Problem:
Transcribe word for word the lines spanning the line with "A DAY AT THE RACES (66, 333)" through the end of the records.

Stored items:
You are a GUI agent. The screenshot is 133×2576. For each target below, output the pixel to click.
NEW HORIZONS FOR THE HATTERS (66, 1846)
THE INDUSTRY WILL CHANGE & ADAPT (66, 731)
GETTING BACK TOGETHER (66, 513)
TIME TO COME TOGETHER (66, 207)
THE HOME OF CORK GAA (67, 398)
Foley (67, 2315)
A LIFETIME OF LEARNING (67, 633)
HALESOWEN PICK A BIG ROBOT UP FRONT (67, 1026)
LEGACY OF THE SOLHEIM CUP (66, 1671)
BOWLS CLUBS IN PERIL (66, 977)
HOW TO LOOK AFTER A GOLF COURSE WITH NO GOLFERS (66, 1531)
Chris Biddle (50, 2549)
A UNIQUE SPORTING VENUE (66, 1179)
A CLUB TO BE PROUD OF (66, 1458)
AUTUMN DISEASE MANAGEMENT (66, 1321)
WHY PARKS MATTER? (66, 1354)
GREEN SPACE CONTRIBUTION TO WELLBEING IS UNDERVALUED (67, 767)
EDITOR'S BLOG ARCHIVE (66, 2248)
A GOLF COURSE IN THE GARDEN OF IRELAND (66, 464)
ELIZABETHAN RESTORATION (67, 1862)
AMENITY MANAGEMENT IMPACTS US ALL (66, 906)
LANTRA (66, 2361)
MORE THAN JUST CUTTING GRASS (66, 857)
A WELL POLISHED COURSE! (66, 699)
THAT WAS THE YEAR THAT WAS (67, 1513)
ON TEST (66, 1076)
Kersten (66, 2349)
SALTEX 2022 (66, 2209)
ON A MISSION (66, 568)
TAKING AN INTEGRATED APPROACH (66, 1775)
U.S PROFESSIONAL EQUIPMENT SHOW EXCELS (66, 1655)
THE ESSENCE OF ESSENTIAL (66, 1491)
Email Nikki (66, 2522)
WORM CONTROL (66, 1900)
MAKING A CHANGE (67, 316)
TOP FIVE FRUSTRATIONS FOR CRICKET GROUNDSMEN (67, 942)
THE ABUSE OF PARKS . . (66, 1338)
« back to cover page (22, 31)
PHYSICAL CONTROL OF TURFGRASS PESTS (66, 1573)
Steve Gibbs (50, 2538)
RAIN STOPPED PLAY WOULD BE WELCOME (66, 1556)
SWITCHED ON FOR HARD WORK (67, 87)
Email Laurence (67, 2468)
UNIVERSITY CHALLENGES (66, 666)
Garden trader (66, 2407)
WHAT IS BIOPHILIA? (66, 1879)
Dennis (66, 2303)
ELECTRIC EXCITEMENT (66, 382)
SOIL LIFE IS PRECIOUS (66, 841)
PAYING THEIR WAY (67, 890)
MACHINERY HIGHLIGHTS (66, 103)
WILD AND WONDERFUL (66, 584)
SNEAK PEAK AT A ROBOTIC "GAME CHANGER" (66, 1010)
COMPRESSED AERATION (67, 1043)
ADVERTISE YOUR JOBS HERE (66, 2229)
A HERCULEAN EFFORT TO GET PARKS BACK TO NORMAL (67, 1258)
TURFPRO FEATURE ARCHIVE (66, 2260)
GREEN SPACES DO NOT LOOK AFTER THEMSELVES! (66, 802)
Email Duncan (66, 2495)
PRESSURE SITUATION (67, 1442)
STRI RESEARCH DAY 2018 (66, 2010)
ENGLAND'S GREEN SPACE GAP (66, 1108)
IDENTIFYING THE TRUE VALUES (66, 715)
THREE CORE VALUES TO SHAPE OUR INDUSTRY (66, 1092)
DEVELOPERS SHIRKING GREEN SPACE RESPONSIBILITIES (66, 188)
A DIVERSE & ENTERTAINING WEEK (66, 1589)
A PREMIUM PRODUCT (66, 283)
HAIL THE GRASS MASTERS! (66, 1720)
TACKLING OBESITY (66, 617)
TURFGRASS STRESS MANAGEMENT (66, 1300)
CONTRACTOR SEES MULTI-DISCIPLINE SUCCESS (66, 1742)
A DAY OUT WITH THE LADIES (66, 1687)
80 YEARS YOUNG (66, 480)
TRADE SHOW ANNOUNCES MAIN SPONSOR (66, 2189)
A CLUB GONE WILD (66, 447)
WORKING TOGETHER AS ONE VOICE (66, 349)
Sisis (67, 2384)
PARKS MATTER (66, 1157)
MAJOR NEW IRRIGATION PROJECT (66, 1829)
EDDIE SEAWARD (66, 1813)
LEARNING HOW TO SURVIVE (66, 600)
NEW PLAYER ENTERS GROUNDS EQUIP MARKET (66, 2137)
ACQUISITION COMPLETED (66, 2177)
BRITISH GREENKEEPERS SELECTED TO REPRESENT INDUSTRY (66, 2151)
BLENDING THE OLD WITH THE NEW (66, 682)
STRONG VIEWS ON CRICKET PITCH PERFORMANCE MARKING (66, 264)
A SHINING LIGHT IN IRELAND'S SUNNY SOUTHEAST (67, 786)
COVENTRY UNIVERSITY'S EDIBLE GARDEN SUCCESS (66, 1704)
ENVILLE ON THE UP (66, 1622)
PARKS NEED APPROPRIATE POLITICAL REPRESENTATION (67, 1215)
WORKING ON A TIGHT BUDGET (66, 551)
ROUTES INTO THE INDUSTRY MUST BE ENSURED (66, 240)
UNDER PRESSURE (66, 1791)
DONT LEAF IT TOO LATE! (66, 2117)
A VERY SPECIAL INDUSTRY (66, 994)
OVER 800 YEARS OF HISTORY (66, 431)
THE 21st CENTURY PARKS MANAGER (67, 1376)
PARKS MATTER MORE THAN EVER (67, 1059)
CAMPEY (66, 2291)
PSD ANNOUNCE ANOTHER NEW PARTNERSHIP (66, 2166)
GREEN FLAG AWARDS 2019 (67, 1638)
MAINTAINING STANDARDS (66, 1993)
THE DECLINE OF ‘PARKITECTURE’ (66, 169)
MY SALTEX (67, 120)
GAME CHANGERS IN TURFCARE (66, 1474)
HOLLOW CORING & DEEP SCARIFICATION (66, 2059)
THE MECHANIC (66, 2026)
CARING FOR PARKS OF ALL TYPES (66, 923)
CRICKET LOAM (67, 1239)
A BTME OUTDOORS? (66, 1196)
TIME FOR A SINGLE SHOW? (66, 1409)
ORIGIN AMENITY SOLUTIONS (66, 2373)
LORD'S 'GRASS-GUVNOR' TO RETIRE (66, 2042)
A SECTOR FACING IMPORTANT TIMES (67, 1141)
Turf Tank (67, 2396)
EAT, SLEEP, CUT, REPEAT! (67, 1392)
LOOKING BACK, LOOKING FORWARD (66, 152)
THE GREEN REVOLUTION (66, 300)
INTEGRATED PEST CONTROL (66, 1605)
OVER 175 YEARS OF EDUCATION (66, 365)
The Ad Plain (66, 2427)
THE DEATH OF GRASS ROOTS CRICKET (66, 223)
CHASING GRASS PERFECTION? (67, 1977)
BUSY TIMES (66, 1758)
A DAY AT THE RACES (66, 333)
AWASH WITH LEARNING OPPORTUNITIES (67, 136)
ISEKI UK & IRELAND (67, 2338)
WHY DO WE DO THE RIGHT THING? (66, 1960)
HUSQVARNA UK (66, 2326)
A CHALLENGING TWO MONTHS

Answer to this task:
A DAY AT THE RACES (66, 333)
AWASH WITH LEARNING OPPORTUNITIES (67, 136)
ISEKI UK & IRELAND (67, 2338)
WHY DO WE DO THE RIGHT THING? (66, 1960)
HUSQVARNA UK (66, 2326)
A CHALLENGING TWO MONTHS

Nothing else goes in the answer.